§ **ACTIVITY**: Restate, word for word, each record that follows.

§ **DATA PROVIDED**:
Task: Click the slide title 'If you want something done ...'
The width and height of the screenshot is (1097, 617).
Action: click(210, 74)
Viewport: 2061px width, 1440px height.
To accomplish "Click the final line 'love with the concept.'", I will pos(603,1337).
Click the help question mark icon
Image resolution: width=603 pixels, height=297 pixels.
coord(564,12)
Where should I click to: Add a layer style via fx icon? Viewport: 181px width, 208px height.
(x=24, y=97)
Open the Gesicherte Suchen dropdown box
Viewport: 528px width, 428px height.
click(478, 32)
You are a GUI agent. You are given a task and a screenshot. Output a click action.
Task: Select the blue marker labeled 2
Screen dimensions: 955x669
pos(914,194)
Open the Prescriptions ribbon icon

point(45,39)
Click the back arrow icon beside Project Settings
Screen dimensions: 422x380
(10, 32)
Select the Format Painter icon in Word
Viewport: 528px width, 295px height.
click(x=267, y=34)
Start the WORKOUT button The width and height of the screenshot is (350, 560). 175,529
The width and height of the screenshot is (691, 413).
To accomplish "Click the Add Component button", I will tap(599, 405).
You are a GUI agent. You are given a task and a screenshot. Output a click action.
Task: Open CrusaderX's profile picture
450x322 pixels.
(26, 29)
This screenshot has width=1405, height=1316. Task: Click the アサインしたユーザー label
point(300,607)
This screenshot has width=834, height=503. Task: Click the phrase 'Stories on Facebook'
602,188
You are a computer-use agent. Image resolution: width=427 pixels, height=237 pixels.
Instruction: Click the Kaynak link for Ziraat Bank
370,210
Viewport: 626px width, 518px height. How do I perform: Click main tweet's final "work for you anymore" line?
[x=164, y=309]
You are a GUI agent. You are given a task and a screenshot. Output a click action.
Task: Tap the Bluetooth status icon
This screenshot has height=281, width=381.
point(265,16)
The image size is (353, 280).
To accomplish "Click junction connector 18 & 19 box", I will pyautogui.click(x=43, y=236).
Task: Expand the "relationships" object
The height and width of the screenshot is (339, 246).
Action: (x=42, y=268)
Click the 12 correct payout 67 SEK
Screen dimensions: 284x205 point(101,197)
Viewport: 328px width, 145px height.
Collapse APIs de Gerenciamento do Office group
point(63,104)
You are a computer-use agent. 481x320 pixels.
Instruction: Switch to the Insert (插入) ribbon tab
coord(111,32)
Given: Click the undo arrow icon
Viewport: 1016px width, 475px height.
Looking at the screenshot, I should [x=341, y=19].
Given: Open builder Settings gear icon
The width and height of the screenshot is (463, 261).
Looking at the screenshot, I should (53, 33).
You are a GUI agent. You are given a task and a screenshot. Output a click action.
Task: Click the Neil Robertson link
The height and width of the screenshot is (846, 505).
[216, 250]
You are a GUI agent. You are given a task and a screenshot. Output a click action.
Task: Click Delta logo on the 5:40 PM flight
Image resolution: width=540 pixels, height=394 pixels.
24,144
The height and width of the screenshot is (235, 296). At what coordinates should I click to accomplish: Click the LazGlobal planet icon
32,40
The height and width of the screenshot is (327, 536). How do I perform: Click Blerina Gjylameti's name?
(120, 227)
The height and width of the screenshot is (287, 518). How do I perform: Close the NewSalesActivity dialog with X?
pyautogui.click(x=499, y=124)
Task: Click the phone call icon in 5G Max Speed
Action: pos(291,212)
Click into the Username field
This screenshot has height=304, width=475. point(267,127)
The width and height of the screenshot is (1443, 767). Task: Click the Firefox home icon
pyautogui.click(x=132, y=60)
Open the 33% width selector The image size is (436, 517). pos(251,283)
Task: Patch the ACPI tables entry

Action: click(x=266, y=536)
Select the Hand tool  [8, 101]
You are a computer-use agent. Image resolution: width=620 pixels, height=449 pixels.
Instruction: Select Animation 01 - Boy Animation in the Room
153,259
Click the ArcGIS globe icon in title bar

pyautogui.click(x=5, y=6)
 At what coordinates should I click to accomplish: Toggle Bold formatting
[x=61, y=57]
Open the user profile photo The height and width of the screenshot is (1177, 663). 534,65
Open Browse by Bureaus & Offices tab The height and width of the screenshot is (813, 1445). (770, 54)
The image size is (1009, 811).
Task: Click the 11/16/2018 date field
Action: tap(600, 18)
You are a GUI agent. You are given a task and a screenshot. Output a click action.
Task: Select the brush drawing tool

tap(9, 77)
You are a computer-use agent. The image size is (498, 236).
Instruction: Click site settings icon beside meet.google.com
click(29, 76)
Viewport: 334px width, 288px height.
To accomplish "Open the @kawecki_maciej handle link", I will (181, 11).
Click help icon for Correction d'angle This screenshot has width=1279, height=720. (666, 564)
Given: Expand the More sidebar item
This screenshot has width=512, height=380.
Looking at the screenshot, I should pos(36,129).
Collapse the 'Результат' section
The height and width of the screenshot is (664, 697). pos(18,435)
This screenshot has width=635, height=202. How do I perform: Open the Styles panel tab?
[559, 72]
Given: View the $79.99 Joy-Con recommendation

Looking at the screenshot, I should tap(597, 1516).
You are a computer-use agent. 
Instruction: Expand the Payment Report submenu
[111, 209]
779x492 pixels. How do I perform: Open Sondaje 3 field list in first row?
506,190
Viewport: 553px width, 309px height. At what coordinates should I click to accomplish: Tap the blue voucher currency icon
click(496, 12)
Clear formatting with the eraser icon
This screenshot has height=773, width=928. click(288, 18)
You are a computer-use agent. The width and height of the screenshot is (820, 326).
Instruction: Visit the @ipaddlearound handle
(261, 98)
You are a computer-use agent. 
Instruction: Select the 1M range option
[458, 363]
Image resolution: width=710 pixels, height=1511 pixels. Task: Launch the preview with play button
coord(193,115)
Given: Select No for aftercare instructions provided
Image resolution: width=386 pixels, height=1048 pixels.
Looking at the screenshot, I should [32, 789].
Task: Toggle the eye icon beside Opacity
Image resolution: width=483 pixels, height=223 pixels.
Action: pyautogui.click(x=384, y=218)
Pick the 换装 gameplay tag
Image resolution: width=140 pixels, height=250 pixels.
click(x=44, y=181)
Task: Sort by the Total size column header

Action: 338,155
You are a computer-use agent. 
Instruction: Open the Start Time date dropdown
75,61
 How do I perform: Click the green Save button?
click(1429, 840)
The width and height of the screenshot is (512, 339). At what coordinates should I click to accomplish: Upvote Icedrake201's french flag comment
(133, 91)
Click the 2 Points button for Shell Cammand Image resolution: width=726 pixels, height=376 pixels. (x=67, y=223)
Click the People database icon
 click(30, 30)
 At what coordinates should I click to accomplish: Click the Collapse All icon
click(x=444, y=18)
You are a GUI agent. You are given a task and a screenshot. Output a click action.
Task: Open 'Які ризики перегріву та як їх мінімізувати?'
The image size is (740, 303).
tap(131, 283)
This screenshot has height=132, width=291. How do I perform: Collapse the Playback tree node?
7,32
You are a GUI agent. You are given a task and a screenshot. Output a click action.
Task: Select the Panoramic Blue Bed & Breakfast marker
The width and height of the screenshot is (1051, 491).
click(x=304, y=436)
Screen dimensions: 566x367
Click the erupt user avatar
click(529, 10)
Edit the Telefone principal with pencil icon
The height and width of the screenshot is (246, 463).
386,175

§ **SOLUTION**:
Task: Click the slide title 'If you want something done ...'
The width and height of the screenshot is (1097, 617).
Action: click(210, 74)
Viewport: 2061px width, 1440px height.
To accomplish "Click the final line 'love with the concept.'", I will pos(603,1337).
Click the help question mark icon
Image resolution: width=603 pixels, height=297 pixels.
coord(564,12)
Where should I click to: Add a layer style via fx icon? Viewport: 181px width, 208px height.
(x=24, y=97)
Open the Gesicherte Suchen dropdown box
Viewport: 528px width, 428px height.
click(478, 32)
You are a GUI agent. You are given a task and a screenshot. Output a click action.
Task: Select the blue marker labeled 2
Screen dimensions: 955x669
pos(914,194)
Open the Prescriptions ribbon icon

point(45,39)
Click the back arrow icon beside Project Settings
Screen dimensions: 422x380
(10, 32)
Select the Format Painter icon in Word
Viewport: 528px width, 295px height.
click(x=267, y=34)
Start the WORKOUT button The width and height of the screenshot is (350, 560). 175,529
The width and height of the screenshot is (691, 413).
To accomplish "Click the Add Component button", I will tap(599, 405).
You are a GUI agent. You are given a task and a screenshot. Output a click action.
Task: Open CrusaderX's profile picture
450x322 pixels.
(26, 29)
This screenshot has width=1405, height=1316. Task: Click the アサインしたユーザー label
point(300,607)
This screenshot has width=834, height=503. Task: Click the phrase 'Stories on Facebook'
602,188
You are a computer-use agent. Image resolution: width=427 pixels, height=237 pixels.
Instruction: Click the Kaynak link for Ziraat Bank
370,210
Viewport: 626px width, 518px height. How do I perform: Click main tweet's final "work for you anymore" line?
[x=164, y=309]
You are a GUI agent. You are given a task and a screenshot. Output a click action.
Task: Tap the Bluetooth status icon
This screenshot has height=281, width=381.
point(265,16)
The image size is (353, 280).
To accomplish "Click junction connector 18 & 19 box", I will pyautogui.click(x=43, y=236).
Task: Expand the "relationships" object
The height and width of the screenshot is (339, 246).
Action: (x=42, y=268)
Click the 12 correct payout 67 SEK
Screen dimensions: 284x205 point(101,197)
Viewport: 328px width, 145px height.
Collapse APIs de Gerenciamento do Office group
point(63,104)
You are a computer-use agent. 481x320 pixels.
Instruction: Switch to the Insert (插入) ribbon tab
coord(111,32)
Given: Click the undo arrow icon
Viewport: 1016px width, 475px height.
Looking at the screenshot, I should [x=341, y=19].
Given: Open builder Settings gear icon
The width and height of the screenshot is (463, 261).
Looking at the screenshot, I should (53, 33).
You are a GUI agent. You are given a task and a screenshot. Output a click action.
Task: Click the Neil Robertson link
The height and width of the screenshot is (846, 505).
[216, 250]
You are a GUI agent. You are given a task and a screenshot. Output a click action.
Task: Click Delta logo on the 5:40 PM flight
Image resolution: width=540 pixels, height=394 pixels.
24,144
The height and width of the screenshot is (235, 296). At what coordinates should I click to accomplish: Click the LazGlobal planet icon
32,40
The height and width of the screenshot is (327, 536). How do I perform: Click Blerina Gjylameti's name?
(120, 227)
The height and width of the screenshot is (287, 518). How do I perform: Close the NewSalesActivity dialog with X?
pyautogui.click(x=499, y=124)
Task: Click the phone call icon in 5G Max Speed
Action: pos(291,212)
Click into the Username field
This screenshot has height=304, width=475. point(267,127)
The width and height of the screenshot is (1443, 767). Task: Click the Firefox home icon
pyautogui.click(x=132, y=60)
Open the 33% width selector The image size is (436, 517). pos(251,283)
Task: Patch the ACPI tables entry

Action: click(x=266, y=536)
Select the Hand tool  [8, 101]
You are a computer-use agent. Image resolution: width=620 pixels, height=449 pixels.
Instruction: Select Animation 01 - Boy Animation in the Room
153,259
Click the ArcGIS globe icon in title bar

pyautogui.click(x=5, y=6)
 At what coordinates should I click to accomplish: Toggle Bold formatting
[x=61, y=57]
Open the user profile photo The height and width of the screenshot is (1177, 663). 534,65
Open Browse by Bureaus & Offices tab The height and width of the screenshot is (813, 1445). (770, 54)
The image size is (1009, 811).
Task: Click the 11/16/2018 date field
Action: tap(600, 18)
You are a GUI agent. You are given a task and a screenshot. Output a click action.
Task: Select the brush drawing tool

tap(9, 77)
You are a computer-use agent. The image size is (498, 236).
Instruction: Click site settings icon beside meet.google.com
click(29, 76)
Viewport: 334px width, 288px height.
To accomplish "Open the @kawecki_maciej handle link", I will (181, 11).
Click help icon for Correction d'angle This screenshot has width=1279, height=720. (666, 564)
Given: Expand the More sidebar item
This screenshot has width=512, height=380.
Looking at the screenshot, I should pos(36,129).
Collapse the 'Результат' section
The height and width of the screenshot is (664, 697). pos(18,435)
This screenshot has width=635, height=202. How do I perform: Open the Styles panel tab?
[559, 72]
Given: View the $79.99 Joy-Con recommendation

Looking at the screenshot, I should tap(597, 1516).
You are a computer-use agent. 
Instruction: Expand the Payment Report submenu
[111, 209]
779x492 pixels. How do I perform: Open Sondaje 3 field list in first row?
506,190
Viewport: 553px width, 309px height. At what coordinates should I click to accomplish: Tap the blue voucher currency icon
click(496, 12)
Clear formatting with the eraser icon
This screenshot has height=773, width=928. click(288, 18)
You are a computer-use agent. The width and height of the screenshot is (820, 326).
Instruction: Visit the @ipaddlearound handle
(261, 98)
You are a computer-use agent. 
Instruction: Select the 1M range option
[458, 363]
Image resolution: width=710 pixels, height=1511 pixels. Task: Launch the preview with play button
coord(193,115)
Given: Select No for aftercare instructions provided
Image resolution: width=386 pixels, height=1048 pixels.
Looking at the screenshot, I should [32, 789].
Task: Toggle the eye icon beside Opacity
Image resolution: width=483 pixels, height=223 pixels.
Action: pyautogui.click(x=384, y=218)
Pick the 换装 gameplay tag
Image resolution: width=140 pixels, height=250 pixels.
click(x=44, y=181)
Task: Sort by the Total size column header

Action: 338,155
You are a computer-use agent. 
Instruction: Open the Start Time date dropdown
75,61
 How do I perform: Click the green Save button?
click(1429, 840)
The width and height of the screenshot is (512, 339). At what coordinates should I click to accomplish: Upvote Icedrake201's french flag comment
(133, 91)
Click the 2 Points button for Shell Cammand Image resolution: width=726 pixels, height=376 pixels. (x=67, y=223)
Click the People database icon
 click(30, 30)
 At what coordinates should I click to accomplish: Click the Collapse All icon
click(x=444, y=18)
You are a GUI agent. You are given a task and a screenshot. Output a click action.
Task: Open 'Які ризики перегріву та як їх мінімізувати?'
The image size is (740, 303).
tap(131, 283)
This screenshot has height=132, width=291. How do I perform: Collapse the Playback tree node?
7,32
You are a GUI agent. You are given a task and a screenshot. Output a click action.
Task: Select the Panoramic Blue Bed & Breakfast marker
The width and height of the screenshot is (1051, 491).
click(x=304, y=436)
Screen dimensions: 566x367
Click the erupt user avatar
click(529, 10)
Edit the Telefone principal with pencil icon
The height and width of the screenshot is (246, 463).
386,175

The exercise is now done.